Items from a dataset
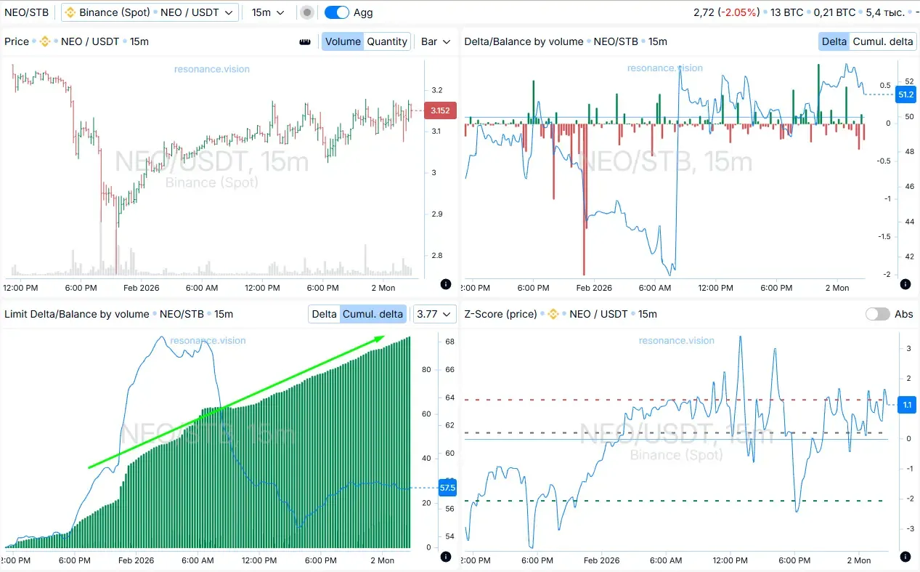Click the 3.152 price marker on axis
Image resolution: width=920 pixels, height=572 pixels.
point(439,110)
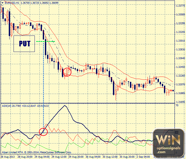Click the EURUSD,H1 chart title

pyautogui.click(x=12, y=3)
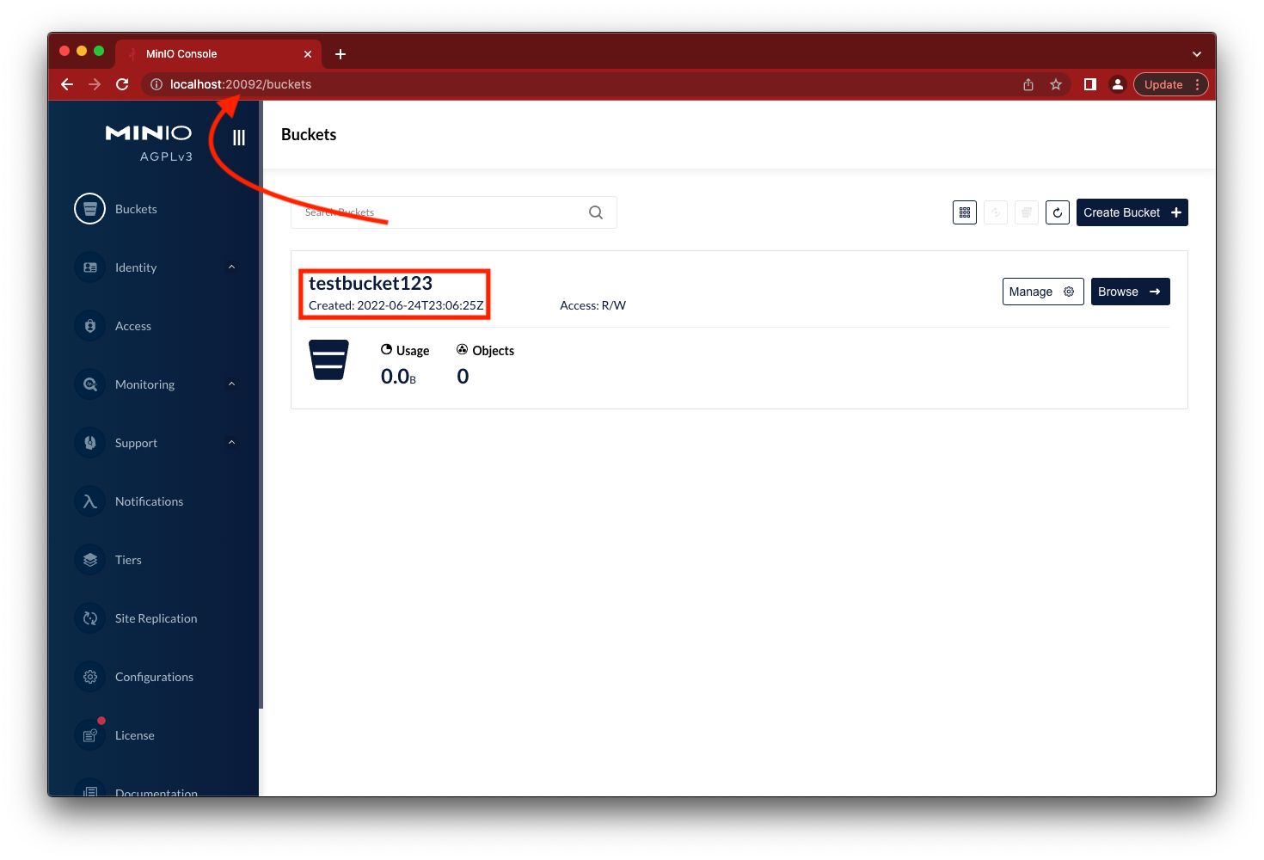Click the Create Bucket button
The width and height of the screenshot is (1264, 860).
(1132, 212)
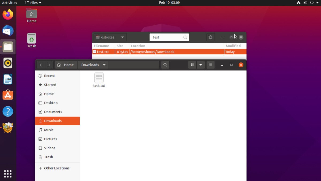Screen dimensions: 321x181
Task: Open the Activities overview
Action: click(10, 3)
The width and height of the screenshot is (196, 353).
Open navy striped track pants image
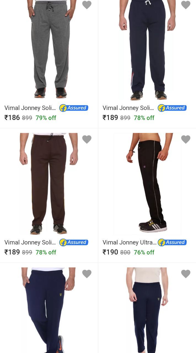(148, 50)
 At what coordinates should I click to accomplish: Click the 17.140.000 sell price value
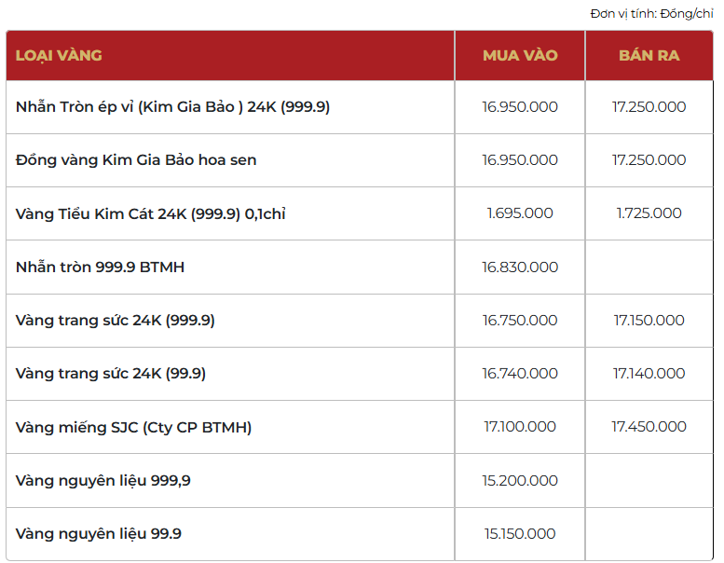pyautogui.click(x=649, y=374)
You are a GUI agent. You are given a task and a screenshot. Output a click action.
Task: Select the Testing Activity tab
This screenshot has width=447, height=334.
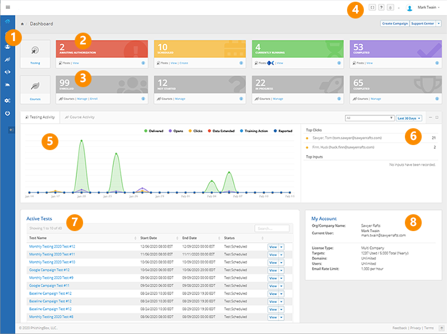[40, 118]
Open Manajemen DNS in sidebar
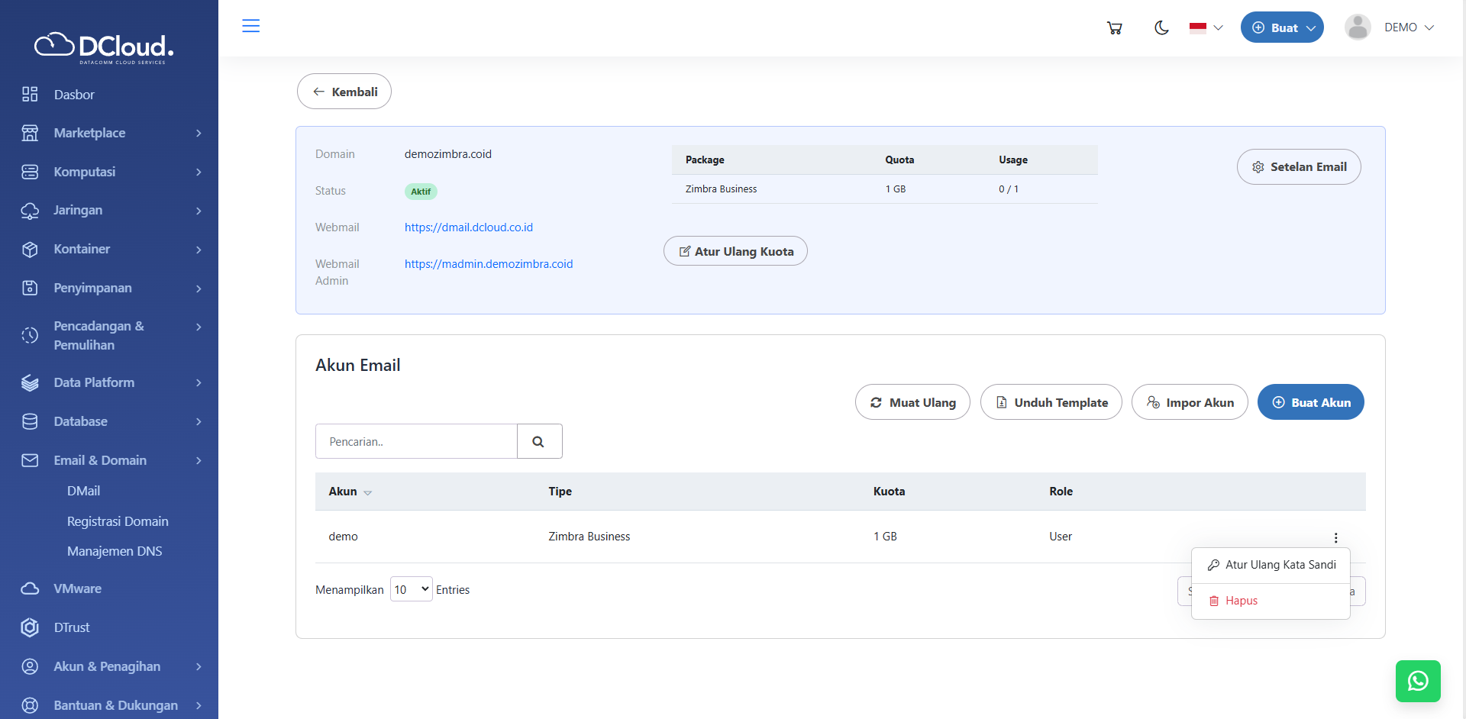This screenshot has width=1466, height=719. tap(115, 551)
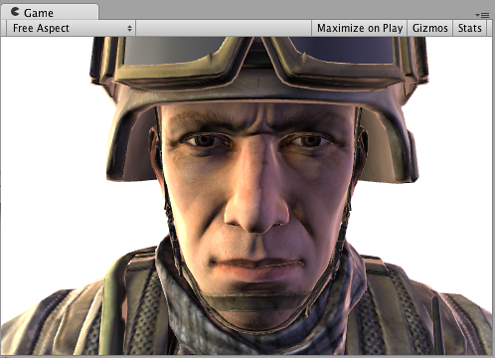
Task: Open the panel options menu icon
Action: 482,15
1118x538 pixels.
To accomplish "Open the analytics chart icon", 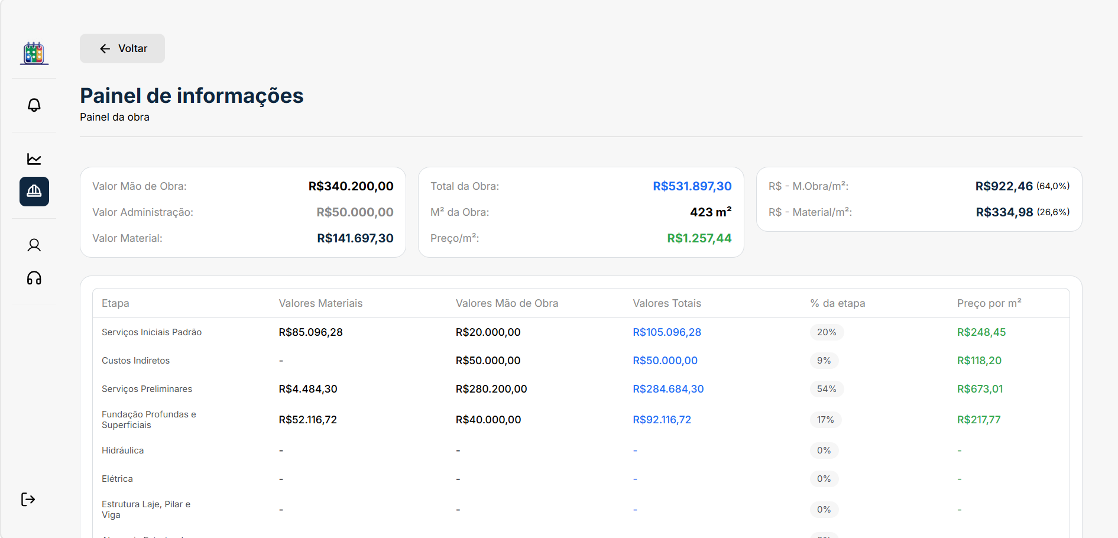I will tap(34, 159).
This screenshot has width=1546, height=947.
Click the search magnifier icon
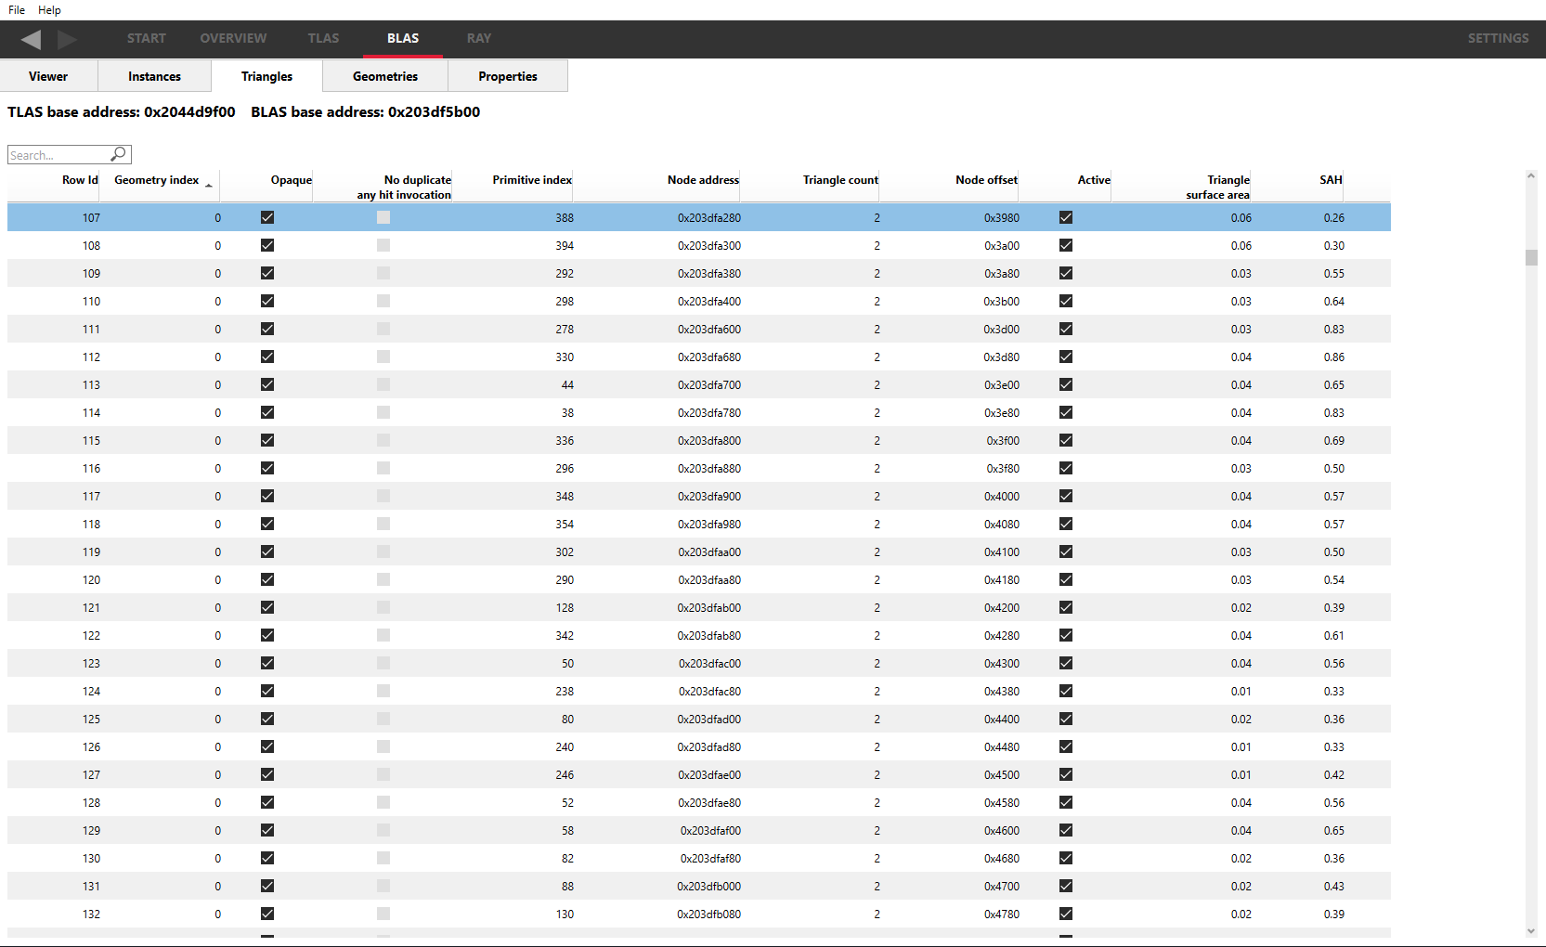[118, 154]
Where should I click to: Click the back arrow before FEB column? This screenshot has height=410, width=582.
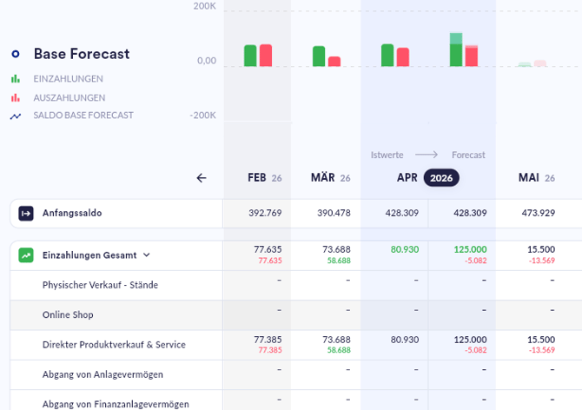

• TASK REQUIREMENTS:
Copy out exactly the lines that begin at the line with "Click the search magnifier icon" and end at the final line of the entries above. Leave out the pictures.

• EXERCISE RESULT:
Click the search magnifier icon
[118, 154]
Where should I click to: Click the back arrow before FEB column? This screenshot has height=410, width=582.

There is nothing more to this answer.